To overcome the angular resolution bottleneck caused by a limited number of sensors, reference [24] proposes an all-digital synchronized AOA estimation architecture using phase interferometry, which enables high-precision real-time angle estimation with a small number of array elements. Sparse array techniques [25] design sensor locations to achieve degrees of freedom and resolution higher than those of uniform linear arrays. In particular, difference coarray theory [26] provides a means to map spatial difference information from a sparse array to VULA, and its effective array aperture is larger than that of the physical array, enabling the use of fewer physical sensors and thereby reducing design costs. At the same time, the increased degrees of freedom make it possible to perform multi-source DOA estimation in undersampled settings where the number of sources exceeds the number of array elements. This benefit, however, relies on arranging the elements according to an appropriate pattern; otherwise, holes will appear in the virtual array. Moreover, under low-snapshot conditions, the covariance matrix formed from a sparse array is often rank-deficient, making it difficult for subspace methods to reliably extract signal features, resulting in a marked drop in estimation accuracy.
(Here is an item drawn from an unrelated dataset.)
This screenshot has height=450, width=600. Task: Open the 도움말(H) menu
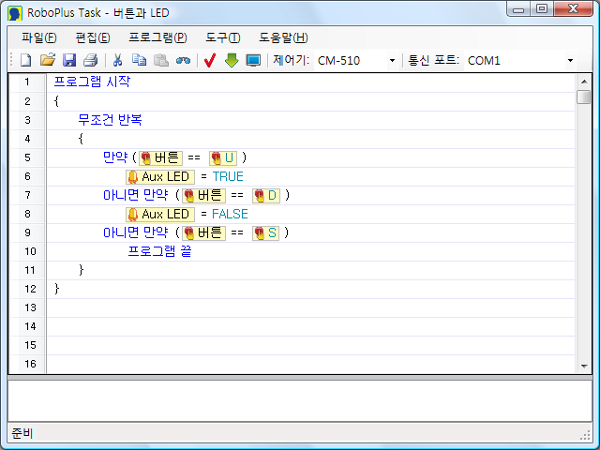click(x=283, y=37)
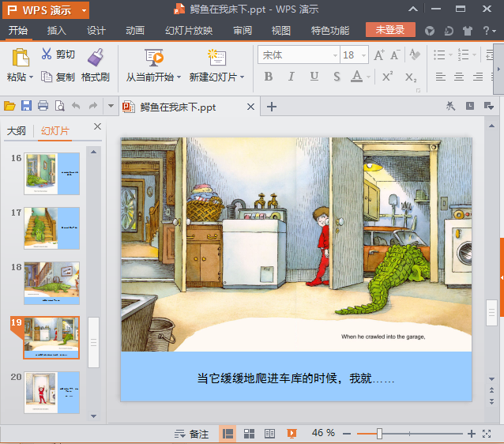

Recent advances in deep learning have shown remarkable promise for signal-processing tasks by training neural networks to learn nonlinear mapping from array outputs to the spatial coordinates of signal sources, thereby predicting their incident angles with high accuracy. These networks include DNNs [27], convolutional recurrent neural networks (CRNNs) [28] and graph neural networks (GNNs) [29]. In particular, GNNs [30] excel at modeling intricate node-to-node relationships and have proven highly effective in exploiting the structured information embedded in array covariance matrices. Unlike conventional convolutional neural networks (CNNs) [31], which assume grid-structured inputs, GNNs represent data through adjacency matrices and can therefore capture long-range dependencies in non-Euclidean domains. By integrating one-dimensional convolution layers [32], which distill fine-grained local spatial features, with GNN-based modules for global structural learning, we obtain a hybrid feature-extraction architecture that substantially improves DOA estimation accuracy for sparse arrays under low-snapshot conditions.

Moreover, conventional classification-based DOA estimation methods [33] quantize the angle domain, which unavoidably introduces quantization errors and involves considerable computational complexity. In contrast, a regression-based deep learning model offers a more fine-grained end-to-end solution: it can directly output continuous angle values, thereby improving estimation precision and better accommodating scenarios with multiple simultaneous sources.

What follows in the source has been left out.